Would that be sufficient? If so, I can try and add such a capability.

CardboardTurkey commented 5 months ago

No unfortunately my particular use case requires flattened spanned fields

kinnison commented 5 months ago

No unfortunately my particular use case requires flattened spanned fields

I'll have a think - it might be that your best bet is to integrate the relevant fields into the Outer struct and then write a trait to deal with multiple structs containing the same "flattened" fields

kinnison commented 5 months ago

Right, basically the answer is "nope, not going to happen, sorry" - this is a fundamental disconnect/gap in the serde data model which probably would require a fancier code generation than standard derive proc macros in order to resolve.

I don't see this as possible within the current constraints. As such I reiterate - manually flatten the fields and add a trait if you need it. Sorry.

palant commented 4 months ago

For reference: manual flattening with serde_yaml::Value as intermediate storage instead of serde::private::de::content::Content (since marked_yaml::Node won’t deserialize) causes the same issue. I’ll need to investigate this issue some more to see whether it can be worked around.

kinnison commented 4 months ago

@palant If you can come up with a way to do so then that'd be amazing; unfortunately I can't really find a way to annotate either of the intermediate formats with the right amount of location data to "maybe" be consumed.
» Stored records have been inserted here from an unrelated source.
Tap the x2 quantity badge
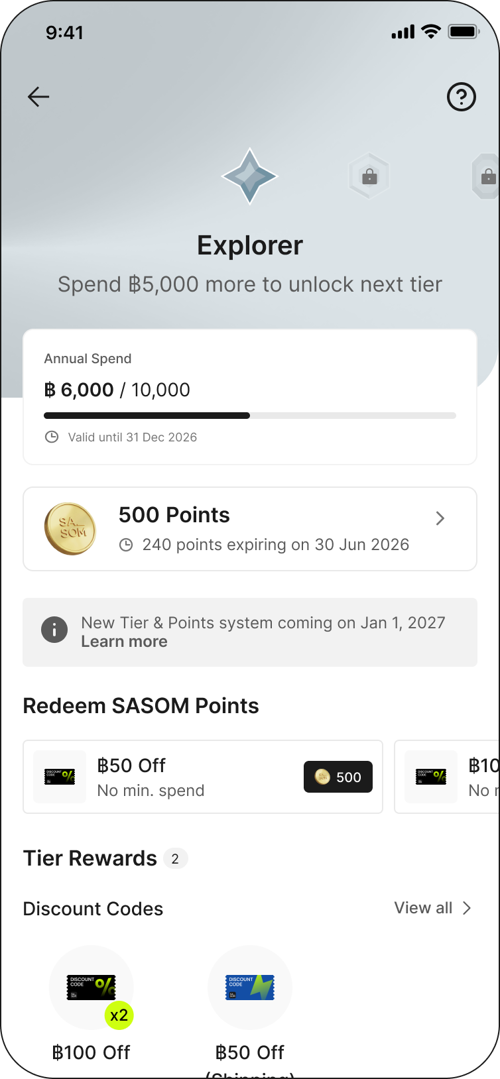Screen dimensions: 500x1079 pyautogui.click(x=119, y=1015)
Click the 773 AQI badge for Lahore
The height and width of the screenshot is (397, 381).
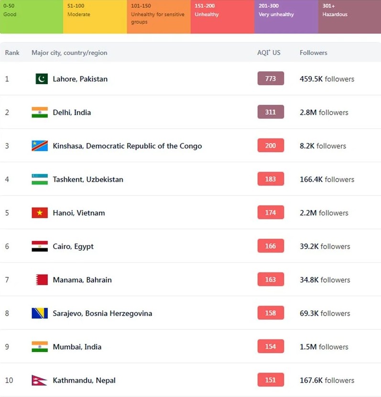tap(271, 78)
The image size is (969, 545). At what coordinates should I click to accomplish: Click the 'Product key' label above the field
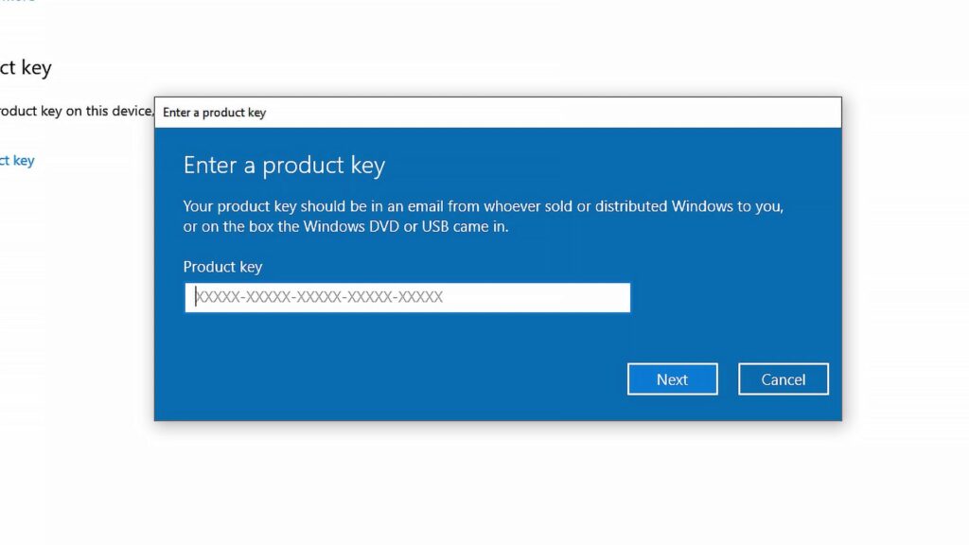pyautogui.click(x=223, y=267)
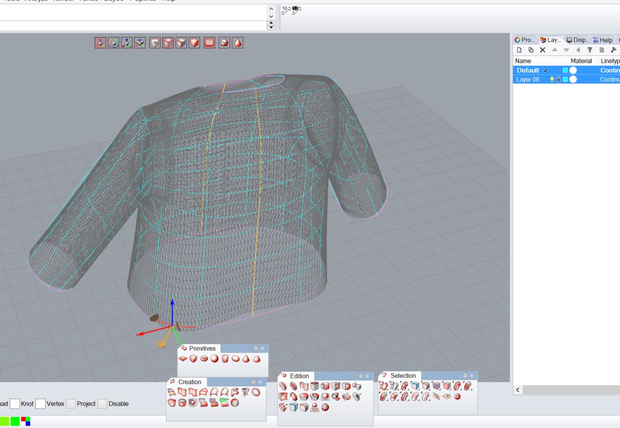The height and width of the screenshot is (428, 620).
Task: Open layer tools hammer icon
Action: [613, 50]
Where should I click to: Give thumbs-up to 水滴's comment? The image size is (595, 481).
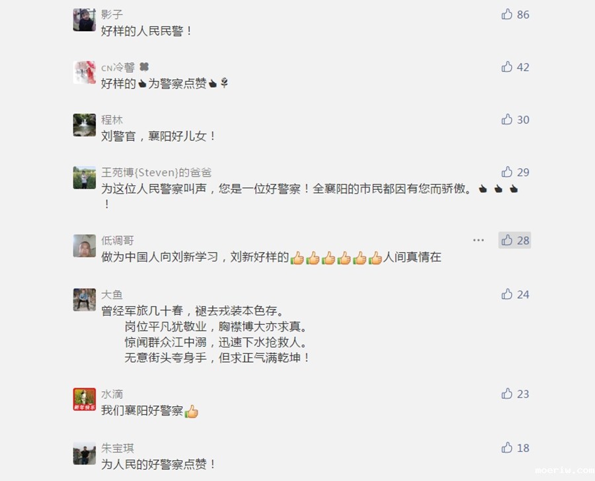click(x=515, y=394)
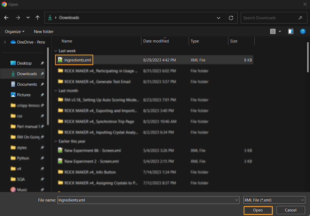Image resolution: width=310 pixels, height=216 pixels.
Task: Go up one folder level
Action: pos(37,18)
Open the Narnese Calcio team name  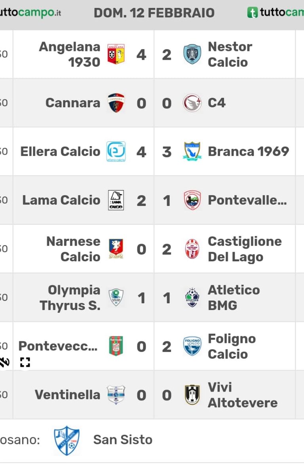74,249
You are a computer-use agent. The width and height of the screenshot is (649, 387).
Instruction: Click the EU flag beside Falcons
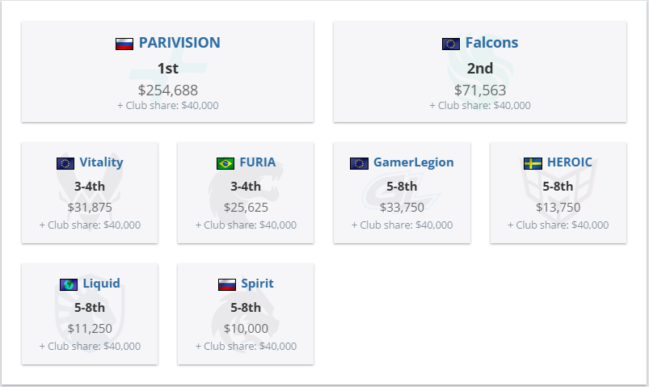pos(451,44)
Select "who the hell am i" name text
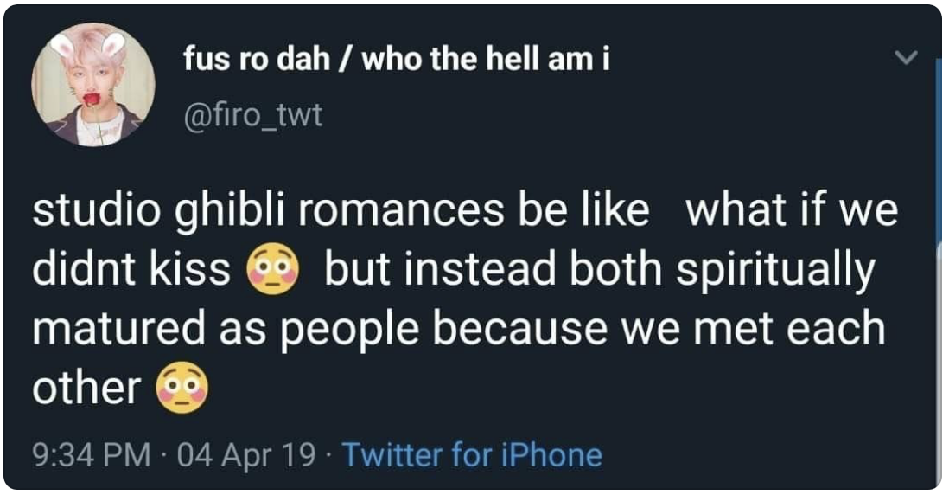The image size is (949, 495). pos(486,60)
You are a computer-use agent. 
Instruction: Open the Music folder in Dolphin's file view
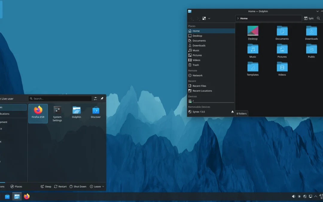[253, 51]
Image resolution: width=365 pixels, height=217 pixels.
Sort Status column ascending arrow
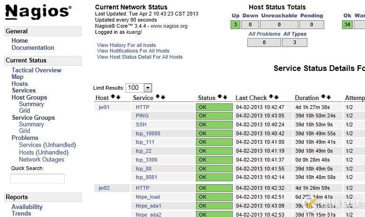coord(220,97)
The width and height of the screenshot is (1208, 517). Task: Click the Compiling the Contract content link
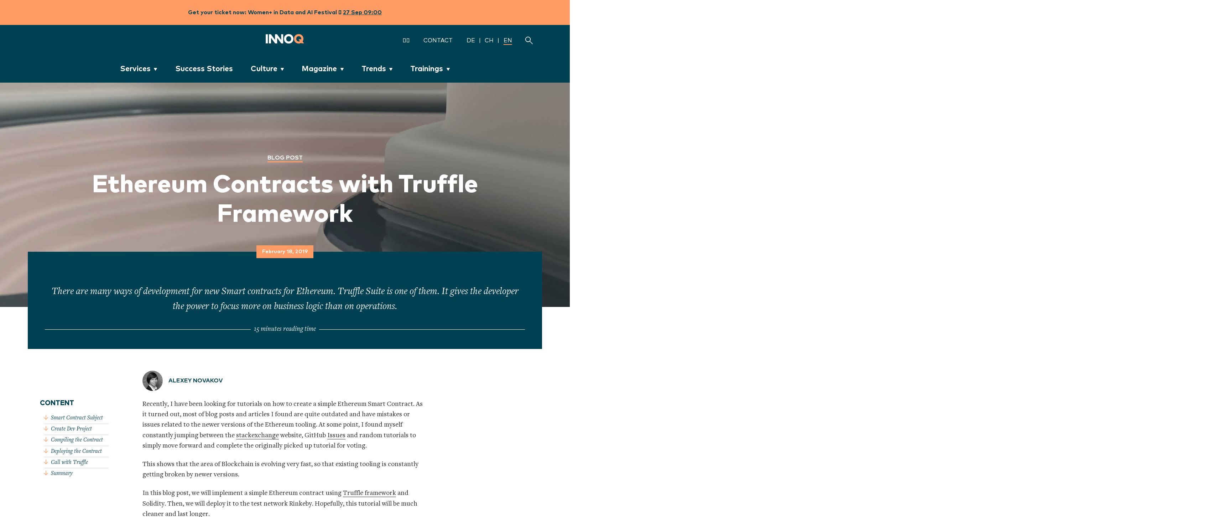[x=76, y=439]
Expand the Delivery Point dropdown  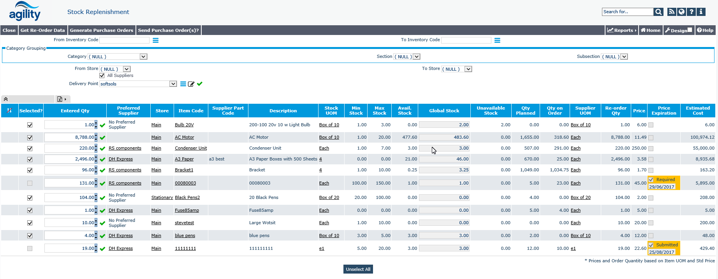click(x=173, y=84)
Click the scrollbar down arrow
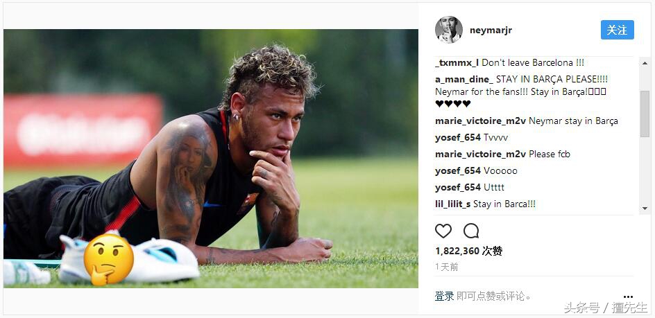This screenshot has width=655, height=318. [645, 209]
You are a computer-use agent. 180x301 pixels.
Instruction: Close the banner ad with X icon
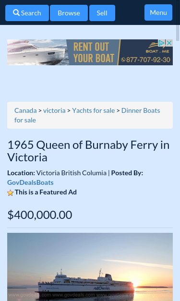[169, 43]
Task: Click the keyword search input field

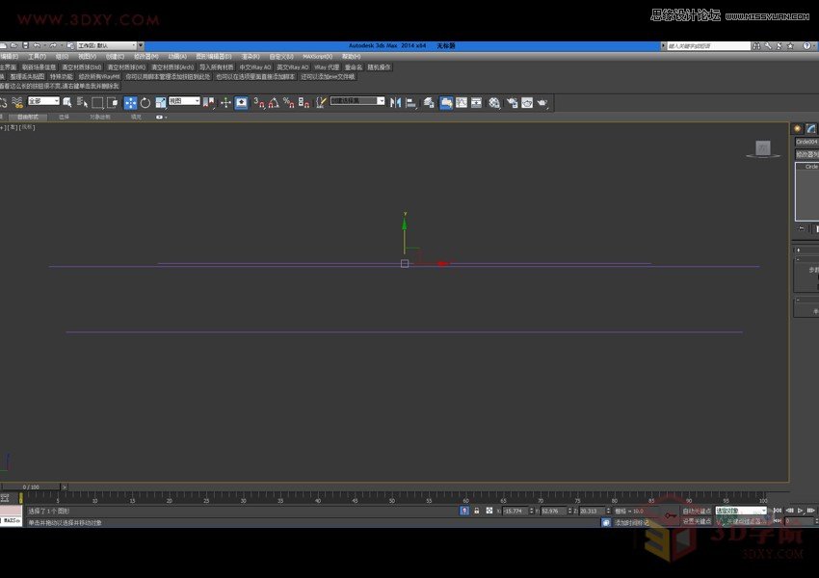Action: click(710, 45)
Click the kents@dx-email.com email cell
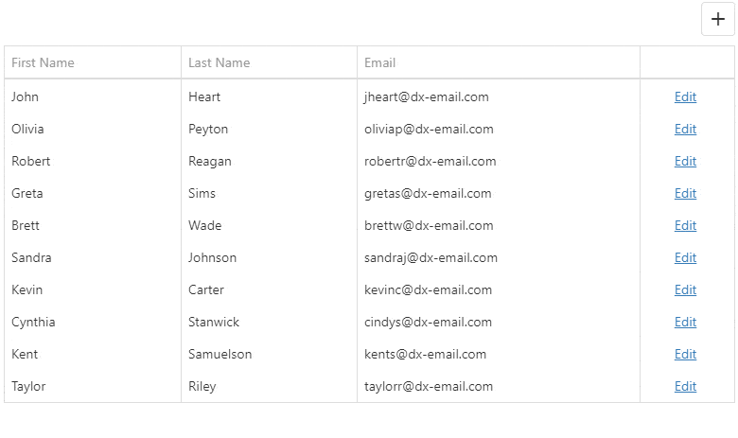This screenshot has width=738, height=438. [426, 354]
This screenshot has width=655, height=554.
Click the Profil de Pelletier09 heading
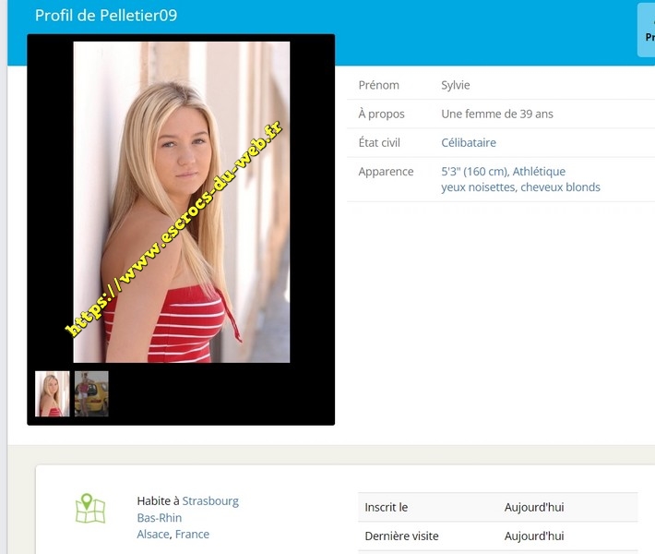point(106,16)
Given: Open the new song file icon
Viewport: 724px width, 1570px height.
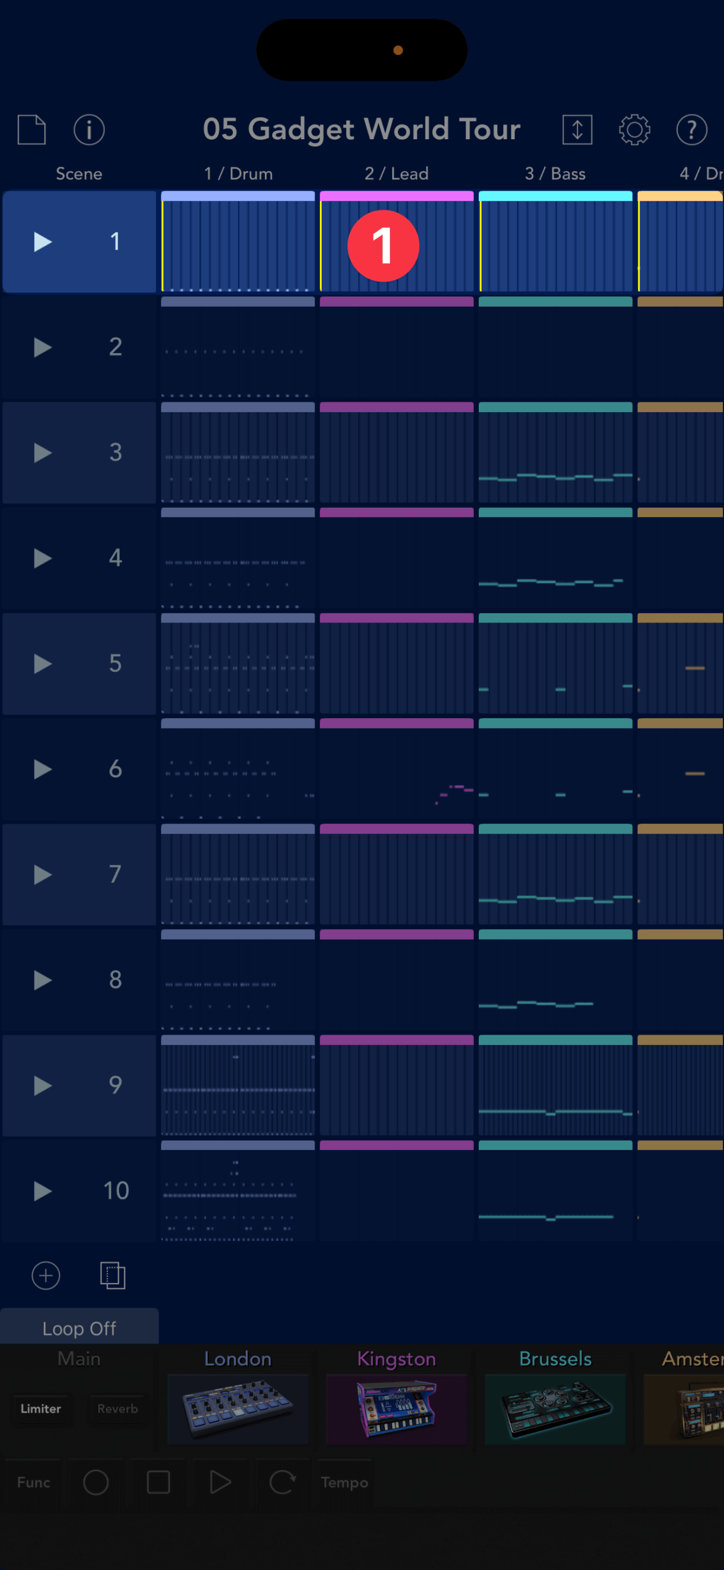Looking at the screenshot, I should click(x=32, y=129).
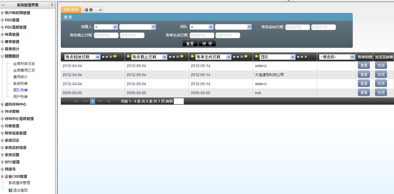Collapse the 财务统计 tree node

[2, 56]
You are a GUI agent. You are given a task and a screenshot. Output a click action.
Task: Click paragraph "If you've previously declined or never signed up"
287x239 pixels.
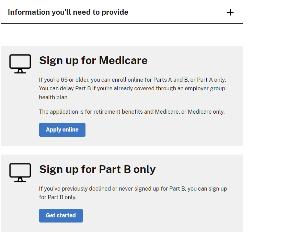tap(133, 193)
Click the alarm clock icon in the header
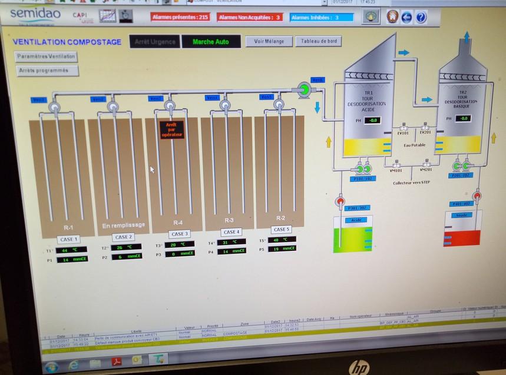The width and height of the screenshot is (506, 375). coord(125,17)
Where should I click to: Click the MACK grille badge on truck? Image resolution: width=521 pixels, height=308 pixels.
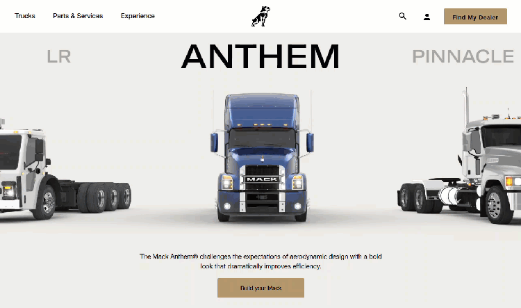(262, 179)
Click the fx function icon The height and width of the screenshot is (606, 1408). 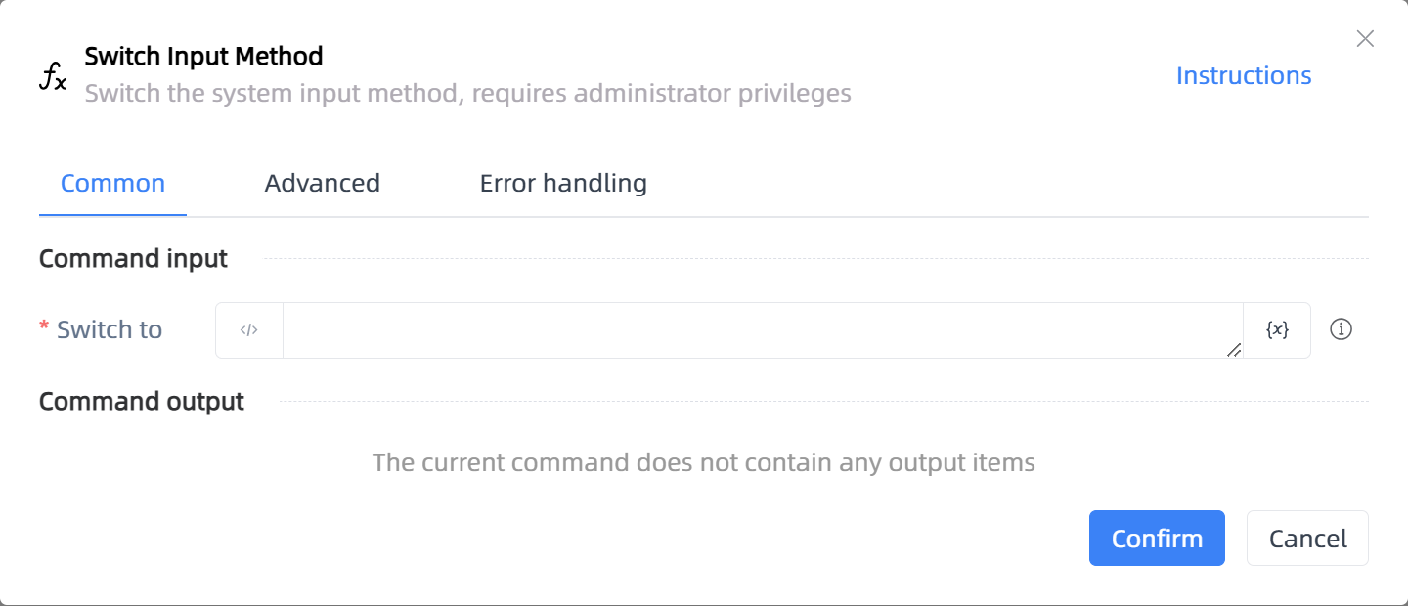point(53,76)
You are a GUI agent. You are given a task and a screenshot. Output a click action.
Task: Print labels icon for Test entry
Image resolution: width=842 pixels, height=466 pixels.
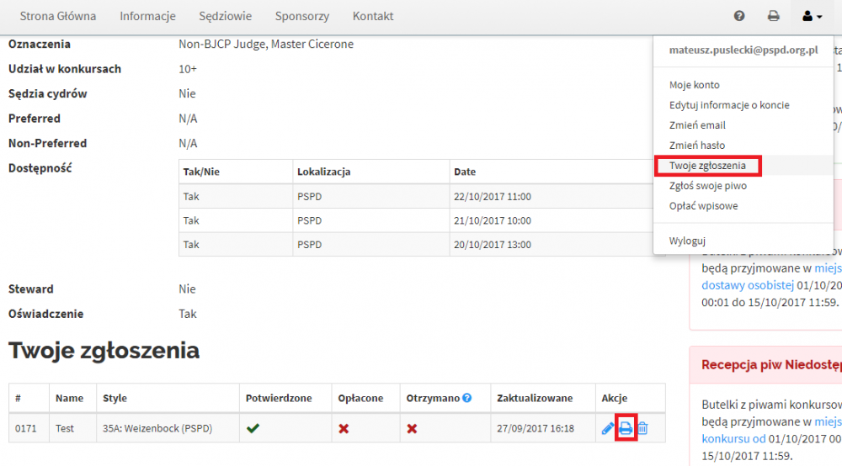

It'd be easier if a deserializer could specify what intermediate format to use; then we could write support to just use the nodes as the intermediate format.

palant commented 4 months ago

@kinnison I think I see the issue. This library generally treats scalars as strings. There are methods like as_u32 but that’s merely syntactic sugar for “take that string and try to parse it as an integer.”

Serde on the other hand expects data types to be represented differently. So when serde-yaml encounters 1234 then that’s a number, and a number cannot be a string. If you want a string then you have to write "1234".

When Serde stores data in Content it assumes that each value has only one type. This is inherently incompatible with how marked-yaml treats strings, numbers and booleans as interchangeable. Properly supporting the Serde interface is likely impossible without major changes to type handling in this library.

kinnison commented 4 months ago

Yeah, it'd be easy if we could convince serde to treat the "intermediate" format as Node rather than one of the serde data format; but it is what it is. Oh well. Part of the point of marked-yaml is that it does NOT try and guess what type a value should be. Thanks for looking into this.